Fanlee and Spätzle Make Something Perfect is anything but what its title claims. The collection of webcomics from cartoonist Pseudonym Jones published by Silver Sprocket, is messy, inconsistent, and wildly leaps from comedic to tragic sometimes within the same strip. Thankfully, this is precisely what makes the collected five years of comics special, raw, and absolutely worth reading.
Fanlee and Spätzle Make Something Perfect
Pseudonym Jones (cartoonist)
November 15, 2019
Fanlee and Spätzle have been a focus of Jones’ output since they first debuted in 2014. Fanlee is a small blue bear with impressive eyebrows and an equally impressive level-headed cool demeanor while Spätzle (originally going by Guatemala in the early strips) is a bright yellow bird with a love of dresses and a complete lack of emotional subtlety in all things. The pair of friends have starred in strips ranging from everyday workplace encounters to heart-wrenching break-ups, and it is a credit to Jones’ skill as a writer that their growth from one-off gag strips leads to genuinely compelling characters feels as natural and earned as it does.
A recurring and important focus of the collection is Spätzle’s journey as a trans woman. In the first handful of strips, Spätzle has not yet come to terms with her identity as a trans woman, leading to a series of short stories following her exploration of herself and eventual coming out to friends and family. Jones is trans herself, and her experiences shine through in Spätzle’s journey, lending them a sense of authenticity that goes beyond what many would expect from a comedy webcomic about a couple of talking animals. As a trans woman who is starting estrogen shots the week of writing this, the multiple spotlights on that specific process have hit particularly close to home for me, and are very welcome.

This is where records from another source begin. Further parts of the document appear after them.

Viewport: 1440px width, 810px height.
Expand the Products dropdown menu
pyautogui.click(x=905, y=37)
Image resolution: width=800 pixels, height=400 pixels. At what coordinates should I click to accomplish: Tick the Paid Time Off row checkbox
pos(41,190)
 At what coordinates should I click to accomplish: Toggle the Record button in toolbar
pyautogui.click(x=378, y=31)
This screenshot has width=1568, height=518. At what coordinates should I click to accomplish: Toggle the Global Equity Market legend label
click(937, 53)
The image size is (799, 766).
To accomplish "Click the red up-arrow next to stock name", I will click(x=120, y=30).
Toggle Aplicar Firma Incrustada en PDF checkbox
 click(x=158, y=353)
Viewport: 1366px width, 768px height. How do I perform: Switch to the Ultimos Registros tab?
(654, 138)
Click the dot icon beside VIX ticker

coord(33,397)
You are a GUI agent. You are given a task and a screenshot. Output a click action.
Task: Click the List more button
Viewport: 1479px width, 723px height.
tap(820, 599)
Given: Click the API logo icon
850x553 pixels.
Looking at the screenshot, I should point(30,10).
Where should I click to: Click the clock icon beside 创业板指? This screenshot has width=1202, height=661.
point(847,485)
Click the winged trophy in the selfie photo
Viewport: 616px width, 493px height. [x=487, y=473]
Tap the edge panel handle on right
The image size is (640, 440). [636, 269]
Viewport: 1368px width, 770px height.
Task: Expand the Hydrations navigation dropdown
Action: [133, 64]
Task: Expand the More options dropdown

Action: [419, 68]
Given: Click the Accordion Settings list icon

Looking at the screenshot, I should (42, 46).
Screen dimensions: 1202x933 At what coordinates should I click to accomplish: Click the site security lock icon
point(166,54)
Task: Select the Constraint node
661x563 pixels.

Fanlee and Spätzle is funny. Very funny! Fanlee’s deadpan straight-laced attitude is the classic comedic foil for Spätzle’s manic energy, a familiar formula that Jones deploys well. Where it excels beyond well-executed sitcom structure, however, is the art. Jones’ evolution as a cartoonist during the five years covered by the collection is fascinating and delightful to witness. Simplistic but adorable characters evolve over the time into dynamic and expressive figures that hammer home both laughs and tears. Equally noteworthy is Jones’ skill at naturally incorporating everyday objects, like dozens of chapsticks in a purse or a text conversation, into the comics, strengthening the storytelling.
The tears do come, of course, mainly from Spätzle’s relationship with her partner, (and later ex) Lentil. The pair’s relationship is initially played for laughs and is mostly very sweet and adorable. The cracks begin to form; however, the first being a particularly painful moment where Spätzle incorrectly genders her own, non-binary, partner. She quickly apologizes, but the incident is brushed over before the end of the strip. This new wrinkle casts Spätzle’s formerly wacky and endearing behavior in a new light with Lentil, one that is not particularly flattering. Antics like drinking half a bottle of Lentil’s wine without asking or channeling her depression fueled relationship thoughts through a funny comic are shown to have a cost, one that is painful but genuine for everyone involved.
Make Something Perfect ends on this melancholy note. Instead of laughs and smiles, the series’ leads are left sad, confused, and vulnerable. The narrative has continued on Jones’ Twitter in the years since those strips, but this collection ends with a simple message: “What do you do when something bad happens? You keep going.” That message is what drives Fanlee and Spätzle, in both comedy and drama, and pushes it to the consistent heights it achieves. Neither the comic not its characters may be perfect, but that won’t stop them from trying.